In other words, there's a big difference between the two outbreaks and the causes of them, but they're both Chipotle's problems to fix going forward.
And those problems look as if they could be big.
On Jan. 6, Chipotle submitted an SEC filing disclosing the impact of the food safety incidents on its business results, reporting that management expected to report that comparable restaurant sales -- i.e., sales at restaurants open at least one year -- would be down 14.6% in the fourth quarter. Comp sales for December were down more than 30%. This huge drop in sales is having a huge impact on operating margins. Management expects to see restaurant-level operating margins in the low 20% range for the quarter, which is down nearly one-third from the typical 28% and above levels the company has historically reported.
Combined, the decline in sales and operating margins is expected to produce earnings per share between $1.70 and $1.90 for the quarter. This would be less than half the $3.84 per share in profits produced in the fourth quarter of 2014.

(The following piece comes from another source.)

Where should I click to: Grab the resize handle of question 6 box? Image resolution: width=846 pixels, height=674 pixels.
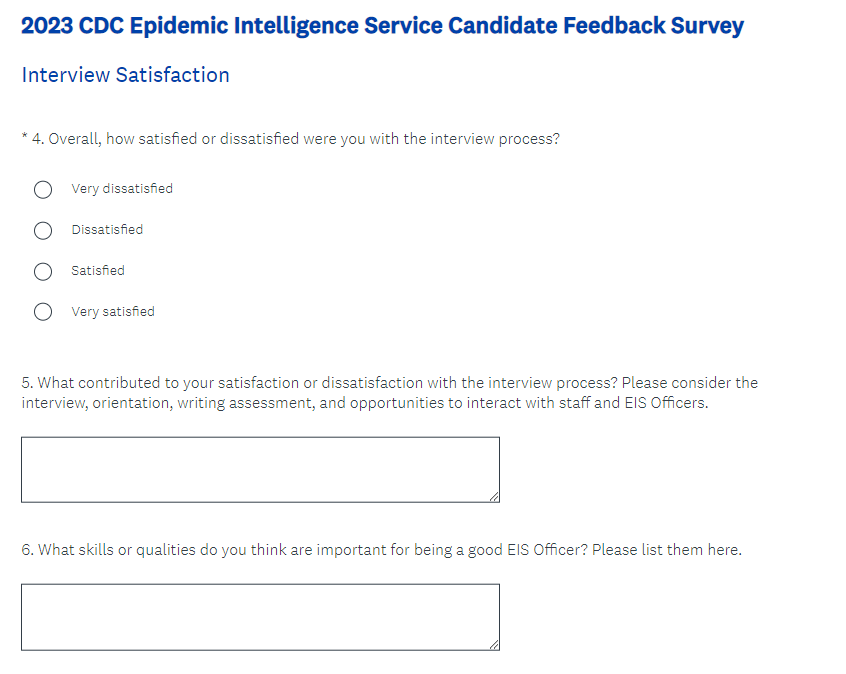(x=494, y=645)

Putting out the fire: 2016 will be about getting the customers back
At a recent presentation, company management made it clear that 2016 would be a challenging year, but that the focus will be on re-establishing trust, and bringing customers back to Chipotle's restaurants.
The company has already taken a number of major steps to implement processes to prevent foodborne illness outbreaks from happening in the future, as well as taking an unprecedented step to close every Chipotle location for an extended midday period on Feb. 8, to outline all of the steps the company has taken -- both in each restaurant as well as things outside the restaurant in supply chain and central kitchens -- with all of its employees.
The company has already implemented essentially all of its changes to its food-handling, prep, and storage, but it's clearly putting greater emphasis on making sure every employee hears the same message about food safety.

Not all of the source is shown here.